Em suma, os números confirmam o desastre eleitoral do campo nacional-popular, que fica sem capacidade imediata de influência estatal — talvez o encerramento do Processo de Mudança — e, por enquanto, um segundo turno sem precedentes nas eleições presidenciais, marcado para domingo, 18 de outubro, entre duas alternativas reacionárias.

Réquiem para o Processo de Mudança

(Um breve parêntesis necessário)

Em 21 de janeiro de 2006, Evo Morales e Álvaro García Linera tomaram posse como presidente e vice-presidente da Bolívia, respectivamente, tomando posse ao lado do partido MAS-IPSP e lançando a Revolução Democrática e Cultural, ou Processo de Mudança.

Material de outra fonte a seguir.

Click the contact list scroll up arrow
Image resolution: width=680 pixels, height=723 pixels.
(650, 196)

A luta dos movimentos sociais indígenas e camponeses, dos cocaleiros, dos trabalhadores e do que surgiria em meados dos anos 90 como o Instrumento Político e logo o MAS, remonta à segunda metade dos anos 80, quando Víctor Paz Estenssoro assumiu a presidência da República em 6 de agosto de 1985 — após o colapso da Unidade Democrática e Popular (UDP) — e imediatamente deu lugar ao Decreto Supremo 21.060, de 29 de agosto, pilar de um “pacote neoliberal” que fecharia os centros de mineração, demitiria grande parte da classe trabalhadora e liberalizaria a economia, o que rapidamente alienaria a propriedade estatal em favor da propriedade privada, em um período que durou duas décadas, também caracterizado por uma “democracia pactuada” entre partidos liberais minoritários.

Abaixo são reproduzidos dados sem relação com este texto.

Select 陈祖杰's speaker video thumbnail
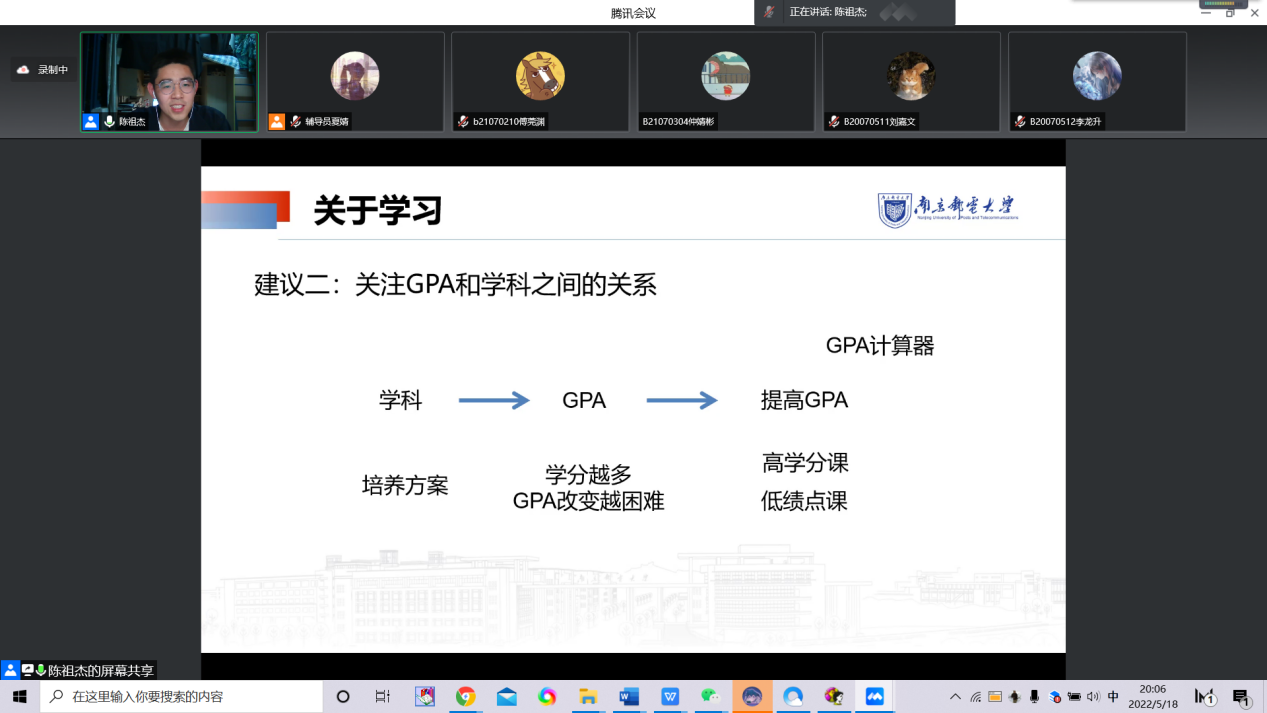 coord(169,82)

Javier Larraín Parada. Professor de História e Geografia na Universidade de Concepción, Chile (2010). Mestre em História Contemporânea com menção em Estudos Latino-Americanos pela Universidade de Havana, Cuba (2011). Mestrando em Filosofia e Ciência Política pelo Cides-UMSA, Bolívia (2025). Autor dos livros “A Esquerda Chilena em Tempos de Allende e Unidade Popular. Estratégias e Táticas Políticas” (Intiedit-Pinves, Bolívia, 2025; La Estaca, Chile, 2025) e “Fidel Castro na Canção de Silvio Rodríguez” (Intiedit-Bolívia, 2021; La Estaca, Chile, 2023; Intiedit-La Estaca, Bolívia, Chile e Cuba, 2024). Coautor de Miguel Enríquez e os Pobres do Campo e da Cidade (La Estaca, Chile, 2024), Reflexões sobre o Golpe de Estado na Bolívia (Intiedit, Bolívia, 2021), Exército de Libertação Nacional 1966-1990 (Escaparate, Chile, 2018), Io e il Che (Nova Delphi Libri, Itália, 2017), Exército de Libertação Nacional. Documentos e Escritos (1966-1990) (CEI, Bolívia, 2017) e Cuba e América Latina na década de 1960 (La Tierra, Equador, 2009). Como professor, ministrou palestras no Chile, Bolívia e Cuba. É editor e colunista de publicações na Bolívia, Chile e Venezuela e atualmente é diretor das edições boliviana e venezuelana da revista Correo del Alba.